Les droits et les libertés garanties par la Convention ne s’appliquent pas aux actes commis par des ressortissants d’un Etat Partie sur le territoire et à l’encontre de ressortissants d’un Etat tiers en l’absence de « lien de proximité » (22 octobre)
Arrêt Abdulaal Naser e.a. c. Danemark, requête n°46571/22
Les requérants sont des ressortissants irakiens alléguant notamment avoir subi des traitements contraires à l’article 3 de la Convention lors de leur détention par des soldats de différentes forces armées déployées en Irak dans le cadre d’une coalition internationale sous mandat des Nations Unies. Ils soutiennent avoir fait l’objet d’actes de torture de la part de soldats irakiens et britanniques placés sous le commandement de soldats danois, lesquels auraient participé à leur arrestation, leur fouille, leur interrogatoire puis leur détention, en parfaite connaissance des traitements qui leur étaient infligés à cette occasion.

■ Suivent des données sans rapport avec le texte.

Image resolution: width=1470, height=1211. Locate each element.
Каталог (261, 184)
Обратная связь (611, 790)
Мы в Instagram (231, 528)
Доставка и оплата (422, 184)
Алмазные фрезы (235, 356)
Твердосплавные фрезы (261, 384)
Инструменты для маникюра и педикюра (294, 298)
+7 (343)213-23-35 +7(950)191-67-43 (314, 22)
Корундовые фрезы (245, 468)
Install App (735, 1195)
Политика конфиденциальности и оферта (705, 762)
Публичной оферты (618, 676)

D’après les requérants, les forces danoises se sont temporairement substituées au gouvernement irakien dans l’exercice de certaines prérogatives de puissance publique, créant à leur égard un « lien de proximité » permettant de leur imputer les actes commis, dans la mesure où ils avaient connaissance ou aurait dû connaître l’existence de tels actes. La Cour EDH rappelle que, conformément à l’article 1 de la Convention, seules les personnes ressortissantes d’un Etat Partie à la Convention peuvent bénéficier des droits et des libertés prévues par celle-ci. Cela implique que la compétence d’un Etat partie ne s’exerce que sur son territoire à l’exception des cas où, dans le cadre d’une opération militaire extérieure, l’Etat Partie exerce, directement ou via des forces locales subordonnées, une autorité ou un contrôle effectif sur un territoire étranger ou un individu. La Cour EDH constate, qu’eu égard aux modalités pratiques de la coopération des forces armées irakiennes et danoises, du champ matériel du mandat conféré à ces dernières et des tâches effectivement exercées, les forces armées danoises étaient chargées d’apporter une assistance aux forces irakiennes pour le maintien de la sécurité et d’assurer la formation et l’entraînement des forces de police. Ainsi, elles ne pouvaient être réputées comme ayant exercé des prérogatives étatiques du gouvernement souverain ou exercé un contrôle sur les requérants, soit par la force, la contrainte physique, leur arrestation ou par tout autre acte violent permettant d’établir un « lien de proximité » avec ceux-ci. Partant, la Cour considère que les griefs fondés sur la violation de l’article 3 ne sont pas recevables. (BM)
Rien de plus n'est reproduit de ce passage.